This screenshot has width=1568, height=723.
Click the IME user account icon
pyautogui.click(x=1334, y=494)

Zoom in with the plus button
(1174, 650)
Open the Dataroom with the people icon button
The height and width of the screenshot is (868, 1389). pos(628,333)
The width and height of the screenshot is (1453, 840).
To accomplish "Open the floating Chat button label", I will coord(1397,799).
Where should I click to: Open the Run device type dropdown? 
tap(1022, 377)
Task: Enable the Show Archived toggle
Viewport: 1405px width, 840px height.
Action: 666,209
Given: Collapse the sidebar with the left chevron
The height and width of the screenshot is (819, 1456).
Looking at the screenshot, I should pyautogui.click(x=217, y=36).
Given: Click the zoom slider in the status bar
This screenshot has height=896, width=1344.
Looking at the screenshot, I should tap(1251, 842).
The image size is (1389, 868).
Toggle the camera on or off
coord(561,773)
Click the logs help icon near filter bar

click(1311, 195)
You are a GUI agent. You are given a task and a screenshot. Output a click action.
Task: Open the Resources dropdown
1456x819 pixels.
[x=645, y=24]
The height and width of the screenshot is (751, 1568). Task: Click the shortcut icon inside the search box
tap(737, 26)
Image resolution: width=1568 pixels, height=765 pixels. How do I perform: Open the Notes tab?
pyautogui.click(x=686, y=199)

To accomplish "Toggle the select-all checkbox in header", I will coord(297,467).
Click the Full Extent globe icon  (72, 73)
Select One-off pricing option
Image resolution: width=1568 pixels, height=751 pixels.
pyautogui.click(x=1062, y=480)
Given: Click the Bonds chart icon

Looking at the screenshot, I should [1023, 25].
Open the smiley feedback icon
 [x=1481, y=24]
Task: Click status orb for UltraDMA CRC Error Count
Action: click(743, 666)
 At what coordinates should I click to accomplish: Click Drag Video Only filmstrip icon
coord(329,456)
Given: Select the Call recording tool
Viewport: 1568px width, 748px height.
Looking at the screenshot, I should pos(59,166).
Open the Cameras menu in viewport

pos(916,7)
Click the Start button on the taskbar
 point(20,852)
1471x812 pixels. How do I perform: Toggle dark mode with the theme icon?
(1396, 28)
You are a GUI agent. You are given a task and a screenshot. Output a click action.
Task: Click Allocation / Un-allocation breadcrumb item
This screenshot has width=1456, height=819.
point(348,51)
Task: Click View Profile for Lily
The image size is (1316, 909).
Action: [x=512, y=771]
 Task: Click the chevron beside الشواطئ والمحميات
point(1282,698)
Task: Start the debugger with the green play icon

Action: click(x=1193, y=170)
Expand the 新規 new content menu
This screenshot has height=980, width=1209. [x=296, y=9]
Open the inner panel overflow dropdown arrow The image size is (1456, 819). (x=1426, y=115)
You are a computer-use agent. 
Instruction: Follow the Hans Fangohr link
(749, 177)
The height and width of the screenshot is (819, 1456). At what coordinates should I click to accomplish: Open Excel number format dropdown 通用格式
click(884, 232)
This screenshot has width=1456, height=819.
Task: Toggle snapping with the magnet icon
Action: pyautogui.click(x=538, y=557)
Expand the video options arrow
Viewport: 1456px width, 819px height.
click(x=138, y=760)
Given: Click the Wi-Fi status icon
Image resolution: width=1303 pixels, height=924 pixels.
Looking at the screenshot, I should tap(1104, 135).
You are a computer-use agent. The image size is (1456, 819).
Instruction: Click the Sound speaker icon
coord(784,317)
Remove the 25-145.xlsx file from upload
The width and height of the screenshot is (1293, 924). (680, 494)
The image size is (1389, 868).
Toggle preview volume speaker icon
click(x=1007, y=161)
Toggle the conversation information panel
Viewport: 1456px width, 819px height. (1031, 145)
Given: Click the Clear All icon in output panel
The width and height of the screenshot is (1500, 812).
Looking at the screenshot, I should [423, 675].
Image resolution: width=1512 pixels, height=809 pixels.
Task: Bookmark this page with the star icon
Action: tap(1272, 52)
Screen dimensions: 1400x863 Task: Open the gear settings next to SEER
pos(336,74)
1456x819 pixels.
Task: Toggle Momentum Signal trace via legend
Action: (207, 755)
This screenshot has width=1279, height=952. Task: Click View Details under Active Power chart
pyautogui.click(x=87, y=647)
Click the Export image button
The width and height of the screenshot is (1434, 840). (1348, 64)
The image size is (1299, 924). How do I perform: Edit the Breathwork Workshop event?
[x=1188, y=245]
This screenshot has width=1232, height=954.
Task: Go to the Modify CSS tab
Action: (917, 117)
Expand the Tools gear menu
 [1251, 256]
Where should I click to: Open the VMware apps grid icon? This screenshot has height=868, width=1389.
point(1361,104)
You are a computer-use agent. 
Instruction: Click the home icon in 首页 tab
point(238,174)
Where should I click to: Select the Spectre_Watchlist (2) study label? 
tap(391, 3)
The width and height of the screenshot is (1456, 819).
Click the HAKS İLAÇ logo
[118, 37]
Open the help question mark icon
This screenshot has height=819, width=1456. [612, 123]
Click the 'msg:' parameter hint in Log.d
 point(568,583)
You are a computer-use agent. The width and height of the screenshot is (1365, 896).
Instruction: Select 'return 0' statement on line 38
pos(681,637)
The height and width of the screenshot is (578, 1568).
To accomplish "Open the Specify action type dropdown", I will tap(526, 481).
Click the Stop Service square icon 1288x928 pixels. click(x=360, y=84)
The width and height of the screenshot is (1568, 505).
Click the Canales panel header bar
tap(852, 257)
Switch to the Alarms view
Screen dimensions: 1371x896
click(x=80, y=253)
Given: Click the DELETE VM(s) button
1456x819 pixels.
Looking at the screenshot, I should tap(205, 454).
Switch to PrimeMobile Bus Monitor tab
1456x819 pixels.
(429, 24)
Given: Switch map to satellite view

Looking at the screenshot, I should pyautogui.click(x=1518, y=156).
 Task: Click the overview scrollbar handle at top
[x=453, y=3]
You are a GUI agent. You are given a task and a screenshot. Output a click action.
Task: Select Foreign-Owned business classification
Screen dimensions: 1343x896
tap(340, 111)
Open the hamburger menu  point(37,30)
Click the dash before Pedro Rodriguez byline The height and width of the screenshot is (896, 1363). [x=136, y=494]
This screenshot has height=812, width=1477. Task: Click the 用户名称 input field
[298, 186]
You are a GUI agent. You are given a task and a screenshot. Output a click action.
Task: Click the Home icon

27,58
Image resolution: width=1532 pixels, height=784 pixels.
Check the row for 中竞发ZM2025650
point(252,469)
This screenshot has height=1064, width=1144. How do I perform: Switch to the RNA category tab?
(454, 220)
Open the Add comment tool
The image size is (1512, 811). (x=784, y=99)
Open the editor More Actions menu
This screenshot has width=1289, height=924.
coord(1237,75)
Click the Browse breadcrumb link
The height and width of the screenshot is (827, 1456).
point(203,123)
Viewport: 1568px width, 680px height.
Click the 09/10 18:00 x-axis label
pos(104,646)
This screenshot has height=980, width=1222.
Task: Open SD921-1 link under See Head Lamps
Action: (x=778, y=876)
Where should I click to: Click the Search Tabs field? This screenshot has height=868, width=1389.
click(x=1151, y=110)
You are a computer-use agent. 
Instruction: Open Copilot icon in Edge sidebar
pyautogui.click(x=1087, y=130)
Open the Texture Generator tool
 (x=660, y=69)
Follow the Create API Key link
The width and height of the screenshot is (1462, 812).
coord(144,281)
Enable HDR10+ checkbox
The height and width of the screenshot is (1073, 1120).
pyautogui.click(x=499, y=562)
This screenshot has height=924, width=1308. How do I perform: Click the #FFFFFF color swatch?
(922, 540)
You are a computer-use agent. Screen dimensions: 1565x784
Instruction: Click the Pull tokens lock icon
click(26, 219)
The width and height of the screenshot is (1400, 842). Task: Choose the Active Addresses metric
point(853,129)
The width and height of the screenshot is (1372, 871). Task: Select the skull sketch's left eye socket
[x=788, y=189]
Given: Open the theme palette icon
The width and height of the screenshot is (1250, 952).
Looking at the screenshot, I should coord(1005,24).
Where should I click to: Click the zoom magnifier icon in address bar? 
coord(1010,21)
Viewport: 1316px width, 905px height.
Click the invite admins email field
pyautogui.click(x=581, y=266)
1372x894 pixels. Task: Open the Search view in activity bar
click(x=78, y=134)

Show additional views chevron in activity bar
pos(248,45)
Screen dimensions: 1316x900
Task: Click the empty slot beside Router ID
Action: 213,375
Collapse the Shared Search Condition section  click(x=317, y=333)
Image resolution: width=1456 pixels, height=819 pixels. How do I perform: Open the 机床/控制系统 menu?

◆ **To do**: Return every line from the entries above that includes the word "will".

◆ **Expected answer**:
To accomplish "Open the floating Chat button label", I will coord(1397,799).
To accomplish "Toggle the select-all checkbox in header", I will coord(297,467).
To accomplish "Open the Specify action type dropdown", I will tap(526, 481).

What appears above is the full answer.